**Task objective**
Please give back each entry below unaltered, leaving the pictures out.

╭─ Data

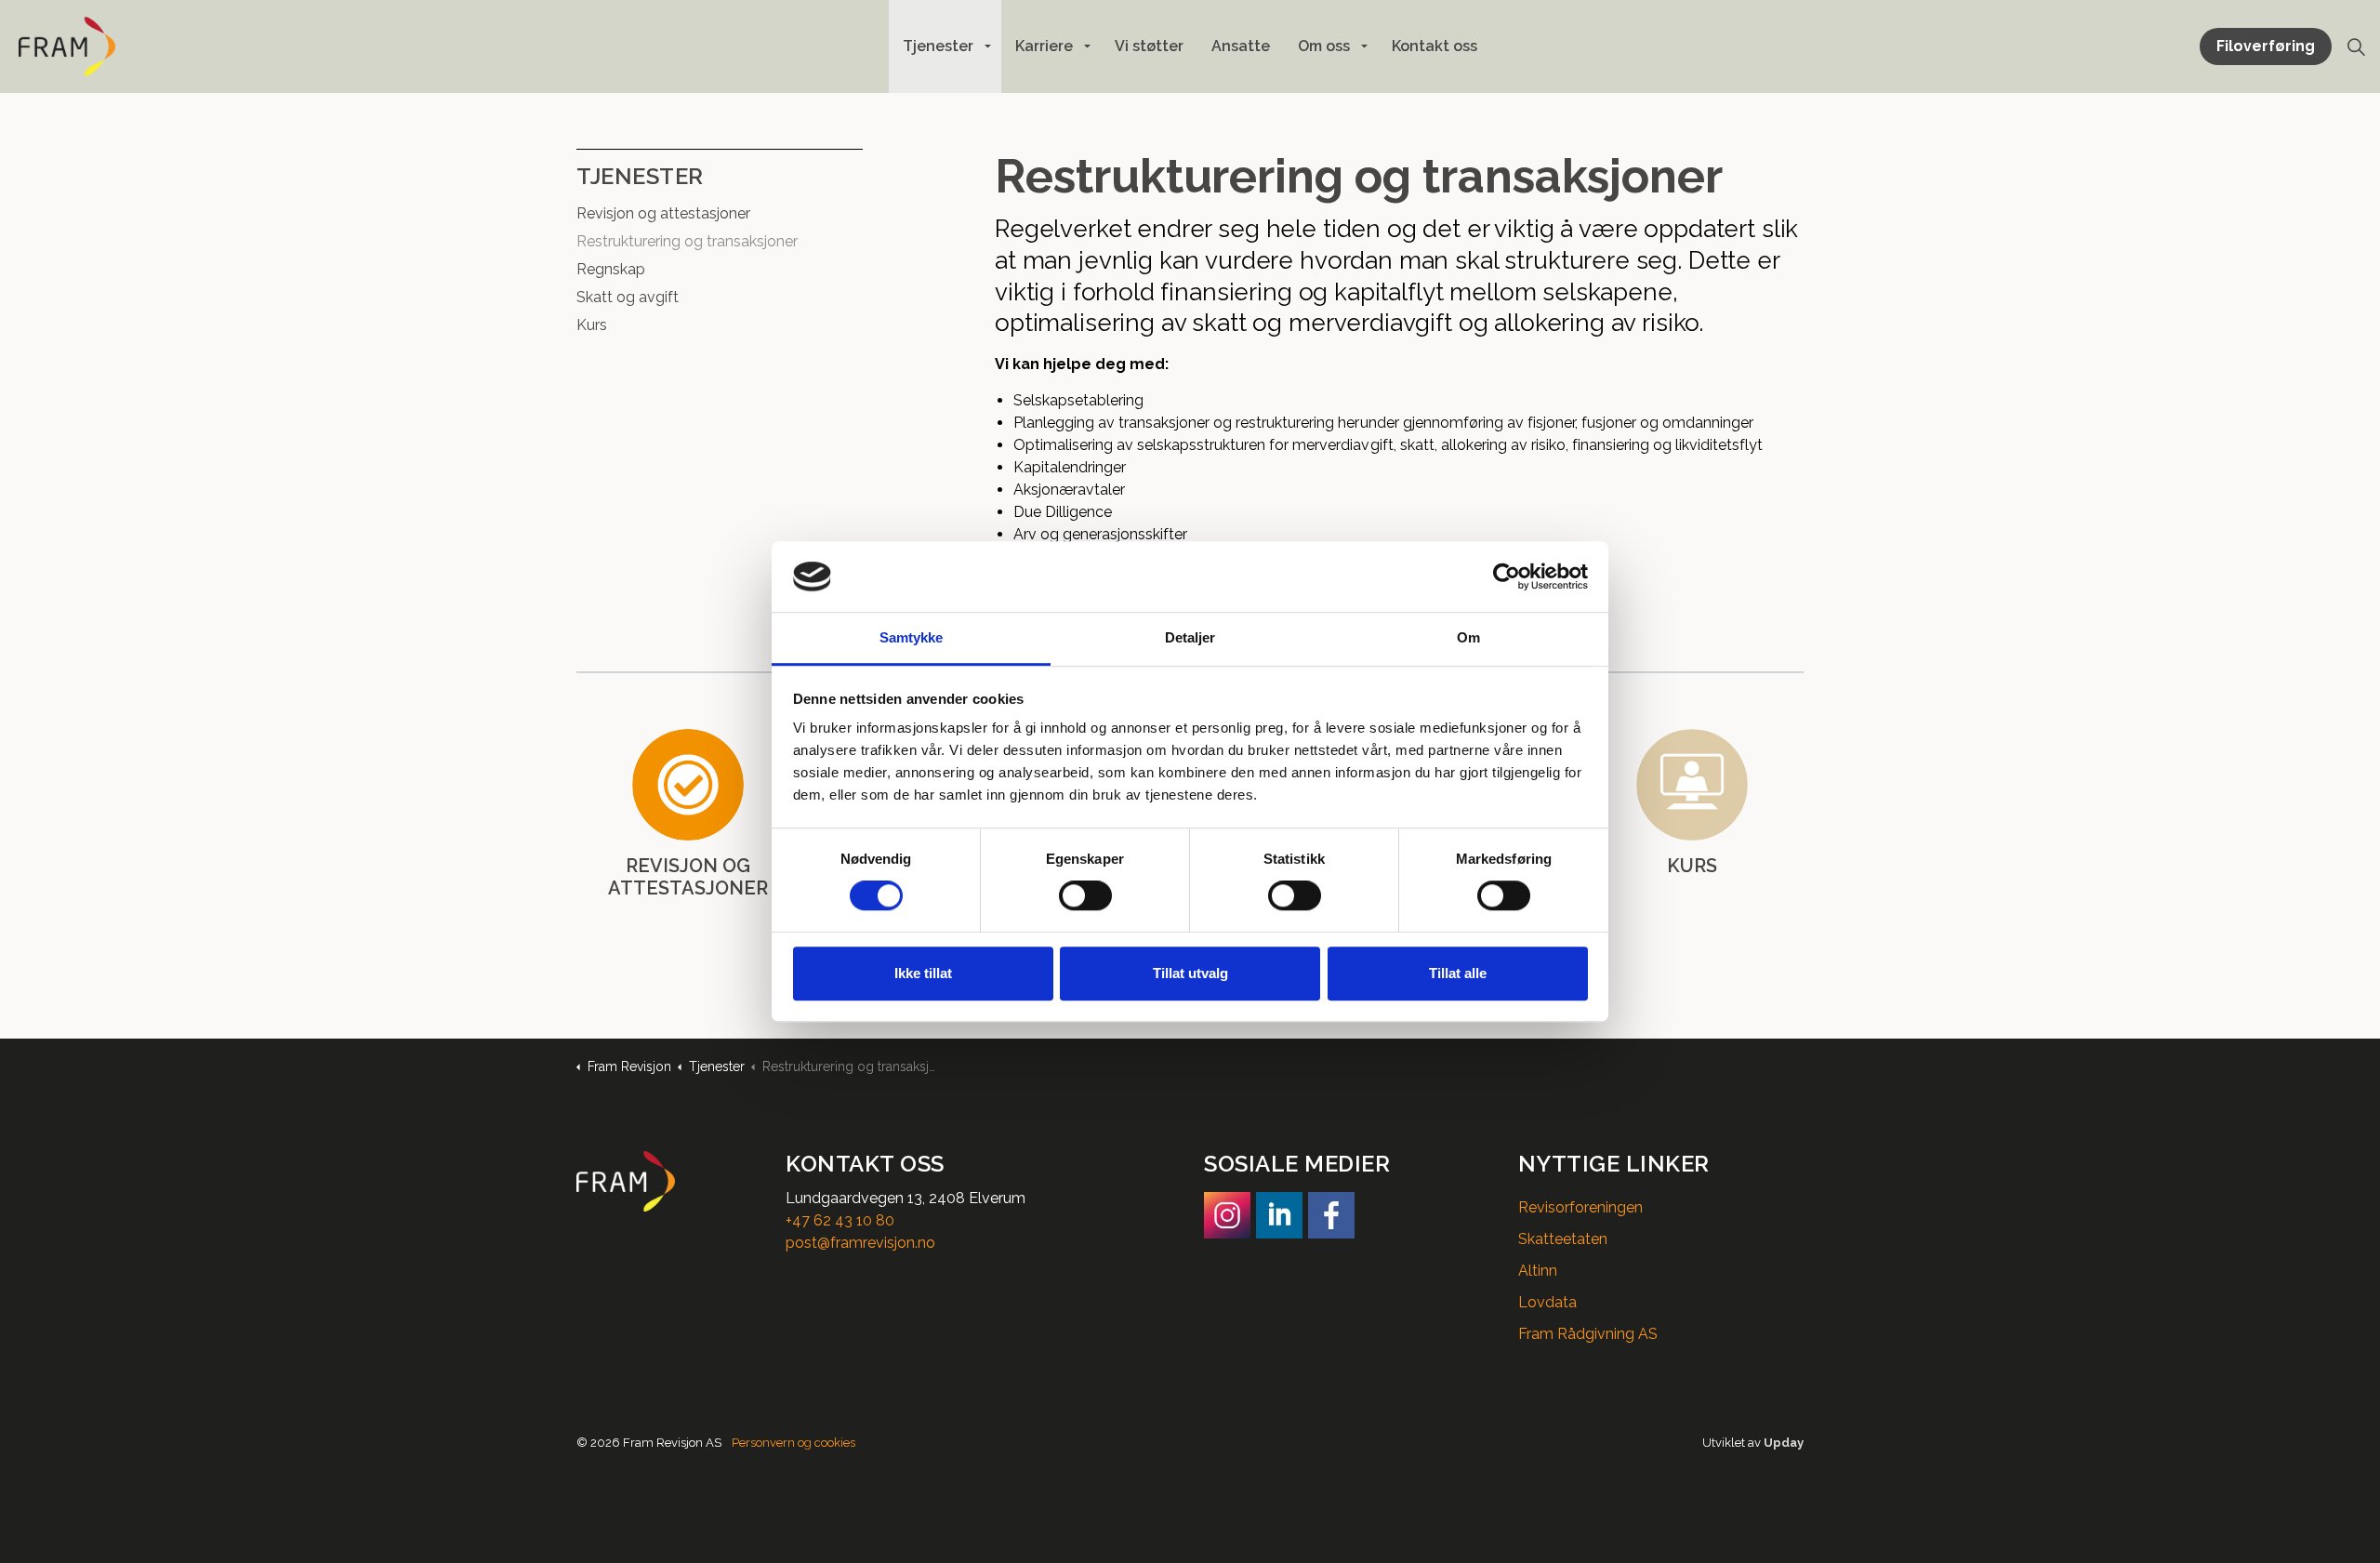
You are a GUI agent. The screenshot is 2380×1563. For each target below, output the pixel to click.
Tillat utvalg (1190, 973)
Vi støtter (1149, 46)
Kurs (591, 325)
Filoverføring (2265, 46)
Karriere (1044, 46)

╰─

**Exercise output**
You are a GUI agent. The screenshot is 2380×1563. For each target below, output the pixel to click.
Tillat utvalg (1190, 973)
Vi støtter (1149, 46)
Kurs (591, 325)
Filoverføring (2265, 46)
Karriere (1044, 46)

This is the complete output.